Efrén Olivares, deputy legal director of the Southern Poverty Law Center's Immigrant Justice Project, issued a statement calling Biden's decision not to rescind Title 42 "flatly contrary to the administration's stated mission of undoing the damage caused by the previous administration."

Olivares said in an interview that while Biden may not be politically motivated by the same factors as Trump, "political backlash" from members of the Republican Party and anti-immigrant rhetoric from the right wing has made Biden hesitant to pursue aggressive immigration reform.

Biden has said that his immigration policies will prioritize asylum seekers and will work to discourage family separation. In a statement to Medill, the White House noted unaccompanied minors would not be expelled under Title 42.

But according to advocacy groups, this might unintentionally encourage family separation.
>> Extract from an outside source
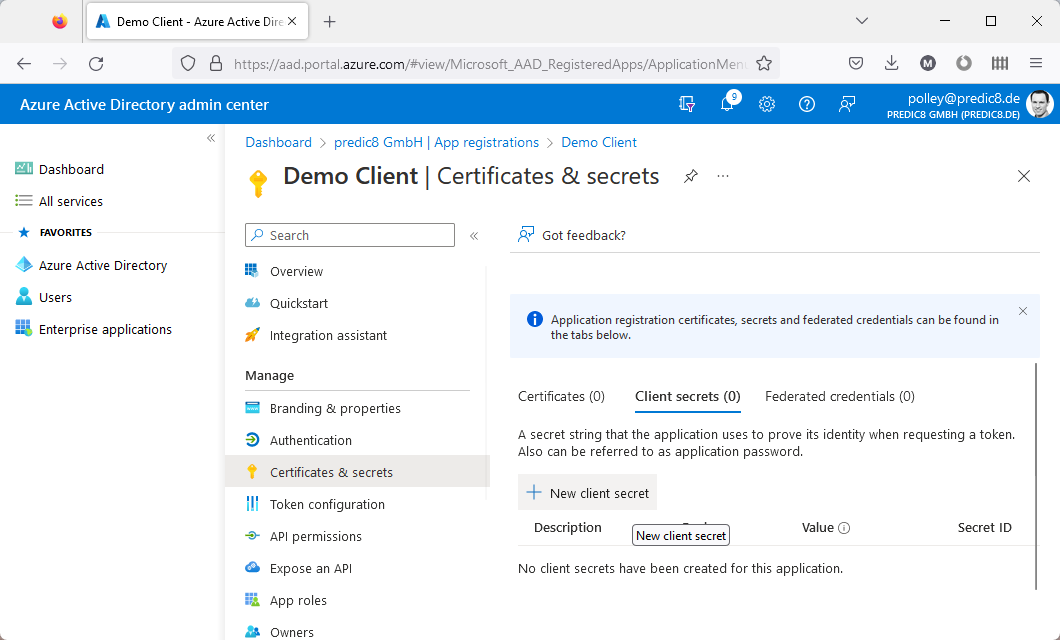Open App registrations breadcrumb link
Viewport: 1060px width, 640px height.
[x=434, y=142]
Witness at the Border, a group that tracks expulsion and deportation data, reported that CBP encounters with unaccompanied minors in January increased 17% from the same month last year.

"For immigrant families, they've made this arduous journey and somehow gotten to the border. Now they have Title 42 looking at them," said Tom Cartwright, a member of Witness at the Border's leadership team. "They have the option of turning around or having their child cross the border for a chance at asylum, in the hopes that, at some point, they'll be able to reunite."